Activity - Pictures aside, write out the data exactly as it reads.

Saved data entries
Start of Block
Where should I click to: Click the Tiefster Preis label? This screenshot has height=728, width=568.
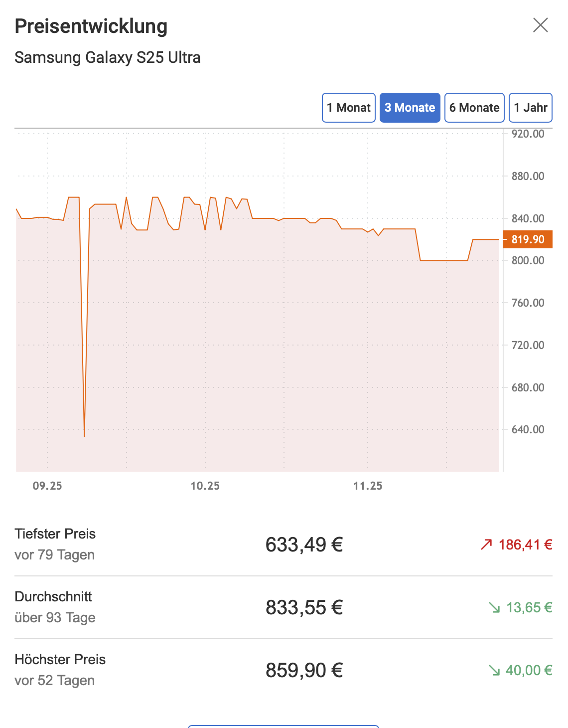click(55, 534)
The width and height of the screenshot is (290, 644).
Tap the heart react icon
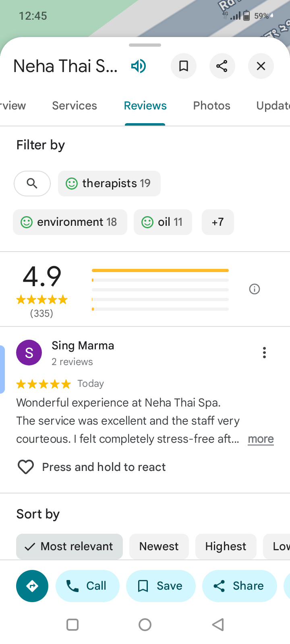click(x=26, y=467)
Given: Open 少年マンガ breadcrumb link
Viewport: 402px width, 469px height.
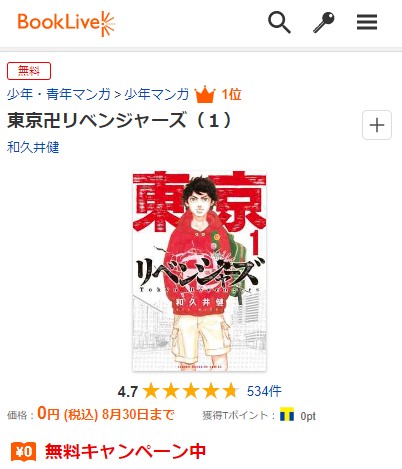Looking at the screenshot, I should coord(156,95).
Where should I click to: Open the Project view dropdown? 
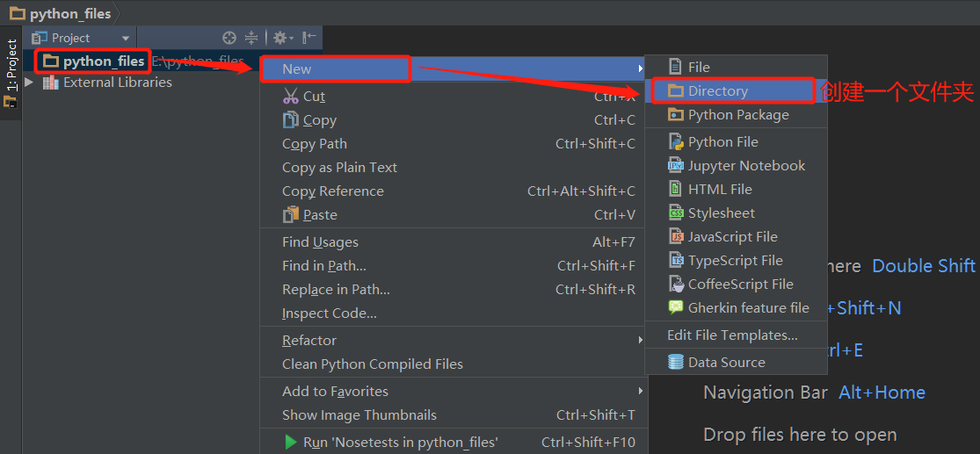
End of Block
Output below -
Where should I click to: Click the Tiefster Preis label? This screenshot has height=728, width=568.
click(55, 534)
The width and height of the screenshot is (290, 644).
Tap the heart react icon
click(x=26, y=467)
Given: Open 少年マンガ breadcrumb link
Viewport: 402px width, 469px height.
Looking at the screenshot, I should coord(156,95).
Where should I click to: Open the Project view dropdown? 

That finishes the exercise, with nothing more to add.